Wang Jing

Tenure-Tracked Assistant Professor

Research Areas

Chemical Biology

Medical Chemistry

Education & Positions

● Soochow University, B.S., 2000-2004.

● Shanghai Institute of Organic Chemistry, CAS, Ph.D., 2004-2009.

● University of Chicago, Department of Chemistry, Howard Hughes Medical Institute, Postdoctoral Fellow, 2009-2015.

● Peking University, School of Pharmaceutical Sciences, Department of Chemical Biology, Principal Investigator, Assistant Professor, 2016-now.

Awards

● 2009, Eli Lilly Asia Outstanding Graduate Thesis Award 1st prize.

Research Interests

Our research is interested in a broad range of chemical biology, bioinorganic chemistry, epigenetics and medical chemistry. The ability to regulate essential or toxic metal ion concentrations is critical for cell survival.Recently, we developed a small molecule that blocks copper trafficking inside mammalian cells through binding to the copper-trafficking proteins. The treatment with this small molecule selectively inhibits the growth and proliferation of several types of human cancer cells in animal models. Next we plan to further study the trafficking mechanism of these copper chaperones in cancer cells, especially those functions in nucleus and mitochondrion, by combining chemical biology, bioinformatics and molecular biology. In addition, ‘Biologic gases’ are thought to diffuse freely across biologic membranes, acting in a variety of functional capacities in biological signaling. In the past, we developed a genetically encoded fluorescent probes for carbon monoxide (CO) imaging in live cells. More recently, our laboratory constructed a biosensor for GTP/GDP ratio imaging in neuron cells. We will continue to develop and engineer robust and sensitive biosensors for detecting metabolites in cancer and neuron cells, to reveal the spatiotemporal specificity of these small molecules. Meanwhile, we are seeking to develop some chemical-lable sequencing technologies for genome-wide identification of 5mC, 5hmC and 5caC, to dissect the functional roles of these DNA modifications in clinical trail.

Grants & fundings

● National Basic Research Foundation of China (Grant No. 2017YFA0505202).

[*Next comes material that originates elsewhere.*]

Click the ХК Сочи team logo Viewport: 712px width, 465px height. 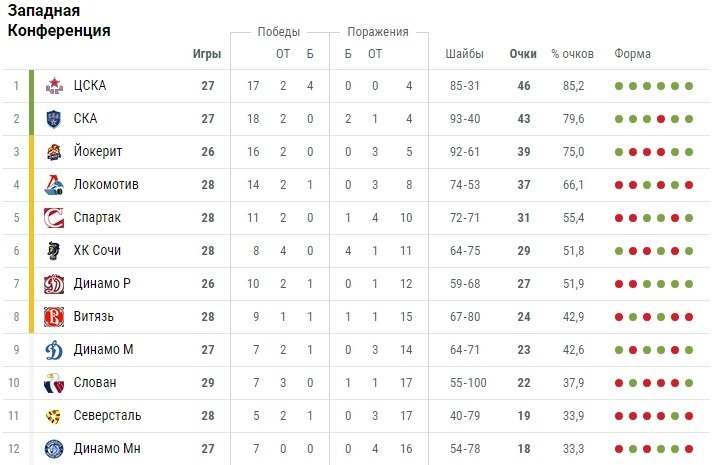pyautogui.click(x=54, y=251)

● National Natural Science Foundation of China (Grant No. 21672014).

Publications &Patents

1. Wang, J.; Luo, C.; Shan, C.L.; You, Q.C.; Lu, J.Y.; Elf, S.; Zhou, Y.; Wen, Y.; Xie, Y.X.; Vinkenborg, J.L.; Fan, J.; Kang, H.B.; Lin, R.T.; Han, D.L.; Karpus, J.; Chen, S.J.; Ouyang, S.S.; Luan, C.H.; Zhang, N.X.; Merkx, M.; Liu, H.; Chen, J.; Jiang, H.L.; He, C. Inhibition of human copper trafficking by small molecule significantly attenuates cancer cell growth. Nat. Chem. 2015, 7, 968-979.

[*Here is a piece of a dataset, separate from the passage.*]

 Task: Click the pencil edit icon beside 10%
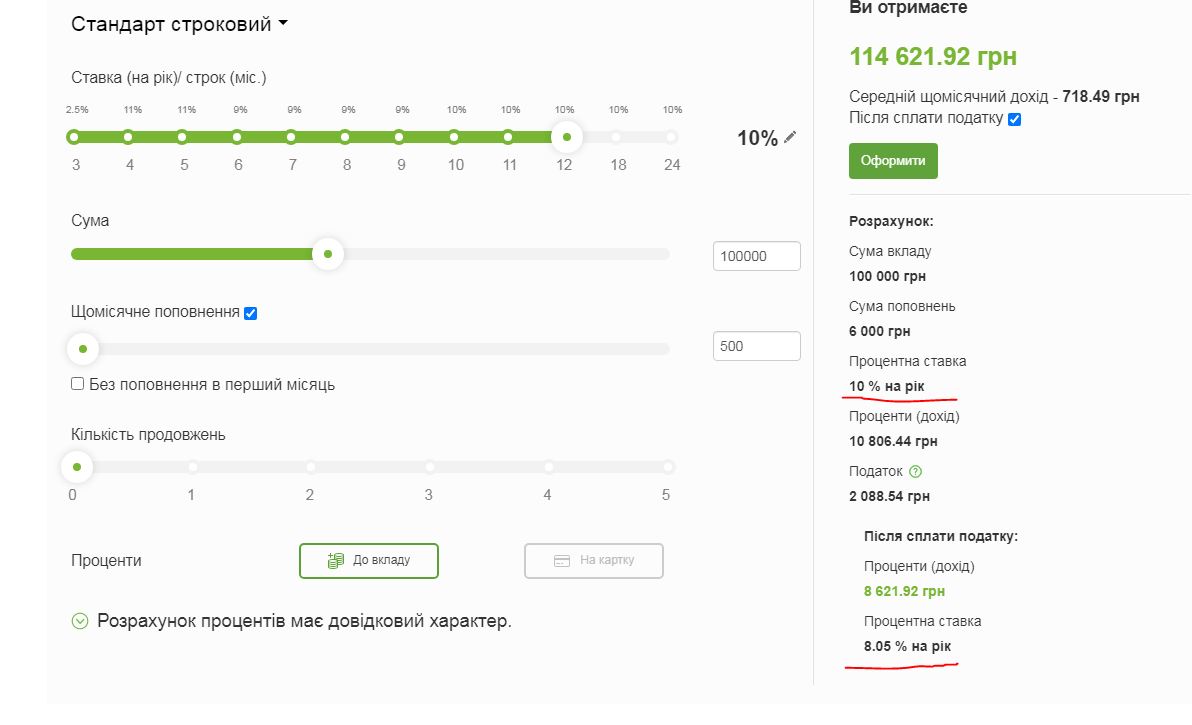pyautogui.click(x=791, y=137)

2. Wang, J.; Karpus, J.; Zhao, B. S.; Luo, Z.; Chen, P. R.; He, C. A selective fluorescent probe for carbon monoxide imaging in living cells. Angew. Chem. Int. Ed. 2012, 51, 9652-9656.

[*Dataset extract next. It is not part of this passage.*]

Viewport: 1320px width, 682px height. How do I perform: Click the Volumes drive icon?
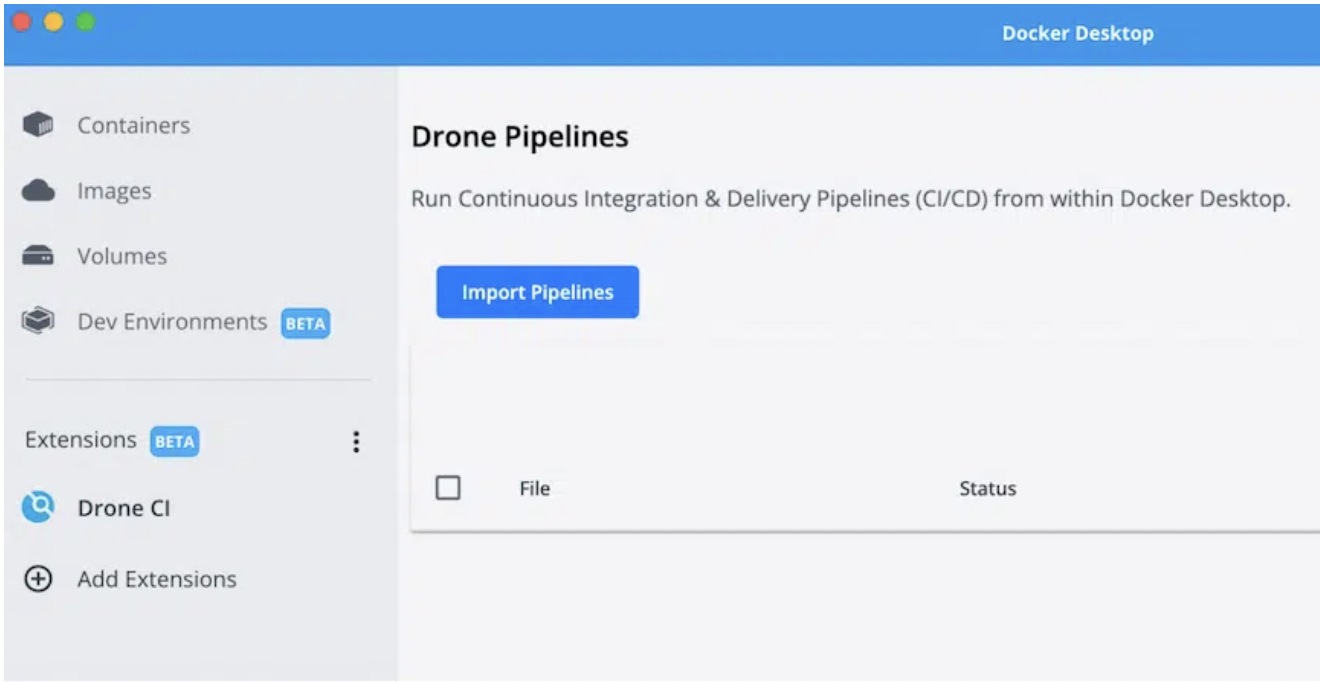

3. Song, C.X.; Szulwach, K.E.; Fu, Y.; Dia, Q.; Yi, C.; Li, X.; Li, Y.; Chen, C.H.; Zhang, W.; Jian, X.; Wang, J.; Zhang, L.; Looney, T.J.; Zhang, B.; Godley, L.A.; Hicks, L.M.; Lahn, B.T.; Jin, P.; He, C. Selective chemical labeling reveals the genome-wide distribution of 5-hydroxymethylcytosine. Nat. Biotechnol. 2011, 29, 68-72.

4. He, Chuan; Wang, Jing; Jiang, Hualiang; Luo, Cheng; Liu, Hong; Lu, Junyan. U.S. Provisional Patent No. WO2014/116859: “Methods and Compositions for Inhibiting Human Copper Trafficking Proteins Atox1 and CCS”.